* [Required work]: Search the data for "menu". Each line containing it is to be copied.

[Saved data entries]
************

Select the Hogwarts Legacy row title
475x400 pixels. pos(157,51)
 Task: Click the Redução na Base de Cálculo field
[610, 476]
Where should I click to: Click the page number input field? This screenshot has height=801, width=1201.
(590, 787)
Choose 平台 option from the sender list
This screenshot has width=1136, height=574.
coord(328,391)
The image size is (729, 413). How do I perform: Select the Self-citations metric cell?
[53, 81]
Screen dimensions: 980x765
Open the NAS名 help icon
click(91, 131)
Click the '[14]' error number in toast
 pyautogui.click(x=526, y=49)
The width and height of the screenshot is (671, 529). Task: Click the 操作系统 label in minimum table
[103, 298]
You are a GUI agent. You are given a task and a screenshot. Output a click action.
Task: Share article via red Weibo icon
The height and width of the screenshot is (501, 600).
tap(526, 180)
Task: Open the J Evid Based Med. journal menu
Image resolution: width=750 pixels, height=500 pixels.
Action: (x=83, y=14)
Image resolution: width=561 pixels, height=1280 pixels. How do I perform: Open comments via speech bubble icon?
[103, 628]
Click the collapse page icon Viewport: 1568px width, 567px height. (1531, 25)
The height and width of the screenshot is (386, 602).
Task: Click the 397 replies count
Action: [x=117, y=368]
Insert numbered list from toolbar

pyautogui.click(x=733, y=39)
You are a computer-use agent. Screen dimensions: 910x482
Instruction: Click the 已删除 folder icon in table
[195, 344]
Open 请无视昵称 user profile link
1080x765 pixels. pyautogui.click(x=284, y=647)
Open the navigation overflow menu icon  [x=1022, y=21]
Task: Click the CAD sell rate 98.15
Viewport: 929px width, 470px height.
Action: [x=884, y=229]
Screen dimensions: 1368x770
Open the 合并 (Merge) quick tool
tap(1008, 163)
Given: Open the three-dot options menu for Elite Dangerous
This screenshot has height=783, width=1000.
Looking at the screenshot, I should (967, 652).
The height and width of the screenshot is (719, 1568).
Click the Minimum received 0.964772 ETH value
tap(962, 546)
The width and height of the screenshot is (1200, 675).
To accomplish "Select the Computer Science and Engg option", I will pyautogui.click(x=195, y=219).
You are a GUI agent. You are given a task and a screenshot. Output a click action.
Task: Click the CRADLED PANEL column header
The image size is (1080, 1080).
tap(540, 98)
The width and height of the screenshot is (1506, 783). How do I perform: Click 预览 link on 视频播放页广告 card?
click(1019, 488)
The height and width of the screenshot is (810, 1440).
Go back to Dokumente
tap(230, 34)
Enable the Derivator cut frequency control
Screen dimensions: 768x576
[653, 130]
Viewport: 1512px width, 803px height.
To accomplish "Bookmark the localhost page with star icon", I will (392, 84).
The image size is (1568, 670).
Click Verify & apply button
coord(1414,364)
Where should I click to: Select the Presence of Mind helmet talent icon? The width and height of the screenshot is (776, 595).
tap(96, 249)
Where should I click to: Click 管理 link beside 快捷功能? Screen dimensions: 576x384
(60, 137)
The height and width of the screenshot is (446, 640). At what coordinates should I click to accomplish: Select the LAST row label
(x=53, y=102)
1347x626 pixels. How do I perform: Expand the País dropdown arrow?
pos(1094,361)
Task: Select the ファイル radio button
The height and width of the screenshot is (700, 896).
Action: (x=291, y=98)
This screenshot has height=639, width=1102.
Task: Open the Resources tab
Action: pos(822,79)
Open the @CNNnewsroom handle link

************

* [Response area]:
Task: Open the J Evid Based Med. journal menu
Open the navigation overflow menu icon  [x=1022, y=21]
Given: Open the three-dot options menu for Elite Dangerous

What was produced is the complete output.